Please, for the sake of everyone involved, don't be an ass if you don't understand what they identify as. At one point, everyone has questioned an identity that they came across (and if you say you haven't, I'm going to say you're lying). Do that in your head, but be respectful to the person.

I've been online for years, and I'm guilty of bashing people's identities because I thought they were "weird" and didn't fully understand them. Guess what? I recognize that as being a horrible thing to do and have since matured.

It costs you nothing to be respectful.

When I see an identity I don't fully understand, I either ask the person about it (respectfully) or shrug it off because it's none of my business. The most it affects me is when it comes to their preferred name and pronouns, but even that isn't a big deal. It won't end my life if I call someone by a set of pronouns I don't understand.

Now, I'm not saying to not ask questions out of fear of being disrespectful; I'm saying to not be a total jerk when asking.

When in doubt, ask them about it. "Hey, can you explain what ____ means?" is a very different way to start a conversation than "I've never heard of ____ and think it's gross/wrong, so it doesn't exist."

The worst possible thing you can do is tell someone their identity doesn't exist. That pretty much tells the person that they don't exist, which is really just a dick move.
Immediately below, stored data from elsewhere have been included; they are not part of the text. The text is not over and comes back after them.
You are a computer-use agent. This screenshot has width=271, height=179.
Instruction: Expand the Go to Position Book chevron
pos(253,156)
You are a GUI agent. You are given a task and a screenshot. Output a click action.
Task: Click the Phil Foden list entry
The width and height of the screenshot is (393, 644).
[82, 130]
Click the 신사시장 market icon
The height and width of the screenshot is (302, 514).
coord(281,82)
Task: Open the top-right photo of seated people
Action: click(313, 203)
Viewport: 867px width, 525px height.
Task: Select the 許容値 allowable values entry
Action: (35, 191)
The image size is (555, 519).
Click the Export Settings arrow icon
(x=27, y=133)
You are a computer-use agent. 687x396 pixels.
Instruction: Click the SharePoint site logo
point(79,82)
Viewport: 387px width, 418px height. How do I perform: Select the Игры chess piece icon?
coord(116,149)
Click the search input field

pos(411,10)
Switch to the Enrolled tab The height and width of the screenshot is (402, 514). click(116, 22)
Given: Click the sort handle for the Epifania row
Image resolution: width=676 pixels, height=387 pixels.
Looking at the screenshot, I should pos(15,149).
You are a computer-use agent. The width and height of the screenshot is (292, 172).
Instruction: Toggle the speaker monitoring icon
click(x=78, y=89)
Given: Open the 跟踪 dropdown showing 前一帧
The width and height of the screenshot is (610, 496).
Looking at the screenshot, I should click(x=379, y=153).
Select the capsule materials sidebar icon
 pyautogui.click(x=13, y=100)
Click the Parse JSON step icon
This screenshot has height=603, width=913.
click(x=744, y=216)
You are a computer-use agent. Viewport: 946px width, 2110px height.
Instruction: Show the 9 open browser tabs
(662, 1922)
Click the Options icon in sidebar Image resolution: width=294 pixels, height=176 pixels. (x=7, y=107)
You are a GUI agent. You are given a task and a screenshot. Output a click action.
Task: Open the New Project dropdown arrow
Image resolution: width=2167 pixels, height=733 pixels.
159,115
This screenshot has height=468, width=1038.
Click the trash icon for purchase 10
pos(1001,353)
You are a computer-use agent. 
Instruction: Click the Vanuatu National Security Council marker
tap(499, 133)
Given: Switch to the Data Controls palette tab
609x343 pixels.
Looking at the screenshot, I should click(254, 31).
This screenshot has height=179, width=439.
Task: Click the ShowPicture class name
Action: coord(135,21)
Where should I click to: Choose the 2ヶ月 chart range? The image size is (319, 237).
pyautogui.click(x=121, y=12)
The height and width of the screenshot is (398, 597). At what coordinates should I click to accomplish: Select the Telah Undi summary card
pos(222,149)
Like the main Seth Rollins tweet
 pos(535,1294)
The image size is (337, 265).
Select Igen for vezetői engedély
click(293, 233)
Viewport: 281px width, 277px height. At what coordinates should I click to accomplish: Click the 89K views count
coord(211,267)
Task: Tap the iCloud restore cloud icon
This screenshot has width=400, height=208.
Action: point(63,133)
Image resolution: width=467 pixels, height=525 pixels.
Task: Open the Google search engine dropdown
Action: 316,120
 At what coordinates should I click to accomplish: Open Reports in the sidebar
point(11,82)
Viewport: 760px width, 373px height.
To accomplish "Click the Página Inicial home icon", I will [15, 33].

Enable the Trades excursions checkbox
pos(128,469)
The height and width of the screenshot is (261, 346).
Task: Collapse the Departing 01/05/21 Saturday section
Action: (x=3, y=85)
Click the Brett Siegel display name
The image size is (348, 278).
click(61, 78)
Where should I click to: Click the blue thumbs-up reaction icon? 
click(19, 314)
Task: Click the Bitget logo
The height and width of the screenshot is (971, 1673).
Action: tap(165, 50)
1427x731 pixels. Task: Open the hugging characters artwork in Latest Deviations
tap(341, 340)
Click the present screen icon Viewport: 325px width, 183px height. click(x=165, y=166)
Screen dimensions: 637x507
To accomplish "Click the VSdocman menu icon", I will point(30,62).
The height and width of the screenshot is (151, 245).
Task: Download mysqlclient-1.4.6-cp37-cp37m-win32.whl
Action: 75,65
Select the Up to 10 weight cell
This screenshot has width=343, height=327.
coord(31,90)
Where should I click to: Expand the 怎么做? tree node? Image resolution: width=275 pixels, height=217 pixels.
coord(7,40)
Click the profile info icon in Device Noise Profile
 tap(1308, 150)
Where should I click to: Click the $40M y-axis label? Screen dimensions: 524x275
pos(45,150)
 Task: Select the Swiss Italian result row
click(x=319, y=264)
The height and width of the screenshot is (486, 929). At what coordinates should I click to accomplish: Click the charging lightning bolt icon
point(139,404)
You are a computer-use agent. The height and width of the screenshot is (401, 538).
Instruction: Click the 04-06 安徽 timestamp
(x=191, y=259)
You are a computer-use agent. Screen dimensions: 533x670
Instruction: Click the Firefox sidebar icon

Because, again, what does it cost you to be respectful?

That's right, nothing.

Their identity doesn't hurt you in any way. Them being gay or trans or somewhere in the middle or both literally does you no harm. Respecting them does you no harm.

You may not understand if someone identifies as a "non-binary pansexual they/them," but they know full well what it means. That's all that matters. All you have to do is respect them and call them what they want to be called rather than what you think they should be called.

Nobody knows someone better than they know themselves.